An update to our database cluster crashed resulting in a partial update, subsequent database failure and inconsistencies across some nodes within the cluster. Unfortunately, this affected the cluster's ability to synchronise. Our reporting and monitoring systems alerted us to the issue immediately. In order to protect the integrity of your data we took the unusual decision to block traffic from hitting databases whilst we addressed the problem. Ultimately, no data was lost.
This incident affected the database cluster only. The following were unaffected.
- No static content was affected by this incident. This includes your images, videos, audio files etc.
- Application servers were not affected by this incident. This means all of the code for your sites and your themes were not affected.
- This was not a security related incident.
How we fixed it
With our database cluster out of sync and reporting multiple failures we took the cluster offline to avoid any data integrity problems. Unusual discrepancies between database nodes meant internal constraints, which are designed to ensure data integrity, prevented the nodes from restarting successfully. Once we isolated the issue we were able to rebuild the nodes and bring them back into the cluster. Unfortunately, this took several attempts due to reconciliation of data constraints and significant performance issues when traffic was redirected to the cluster. This resulted in an intermittent and downgraded service.

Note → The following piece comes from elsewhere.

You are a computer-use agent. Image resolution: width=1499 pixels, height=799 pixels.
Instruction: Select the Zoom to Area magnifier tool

When connectivity was finally restored we received several bug reports at an application level resulting from an out-of-date schema cache. Regenerating the cache resolved all of these issues immediately.
An accidental positive
During the process of addressing this issue we identified small bottlenecks on some of our database tables. Making small adjustments during the offline period has delivered marginal speed improvements to some live services.

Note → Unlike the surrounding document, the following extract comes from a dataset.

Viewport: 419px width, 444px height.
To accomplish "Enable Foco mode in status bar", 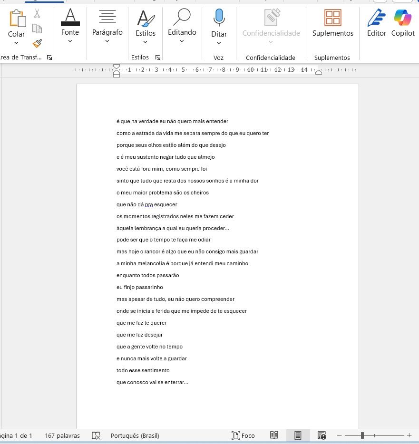I will click(x=243, y=435).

We've analysed this event for opportunities to serve you better. Our aim is to find "silver linings" - solutions to make long-term improvements to our service and preventing similar incidents.
- Our communication capabilities were insufficient during this incident. We'll be implementing improvements to how we relay incident status.

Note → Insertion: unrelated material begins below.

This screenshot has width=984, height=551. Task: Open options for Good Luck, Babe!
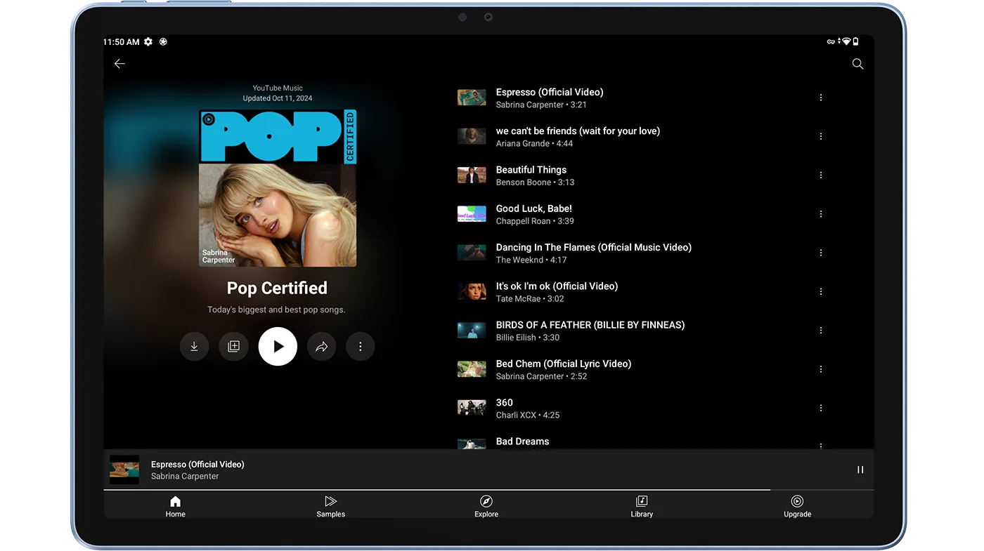tap(820, 214)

- Although we push hundreds of updates to our servers every year, we've identified potential improvements to our tool kits to affect safer upgrade processes in conjunction with improvements to disaster recovery.
- We have identified improvements to how we manage our backup facilities and how regularly we run them.
We are committed to the infrastructural and organisational investments required to address the issues above.
We are aware of the importance of our services to your business. All of us at Evance would like to sincerely apologise for the impact this caused. We're aware of the trust you place in us and take pride in building a resilient platform. In this instance we failed that trust and exposed flaws in parts of our platform we need to address. Rest assured, we're taking steps to ensure incidents like this do not happen again.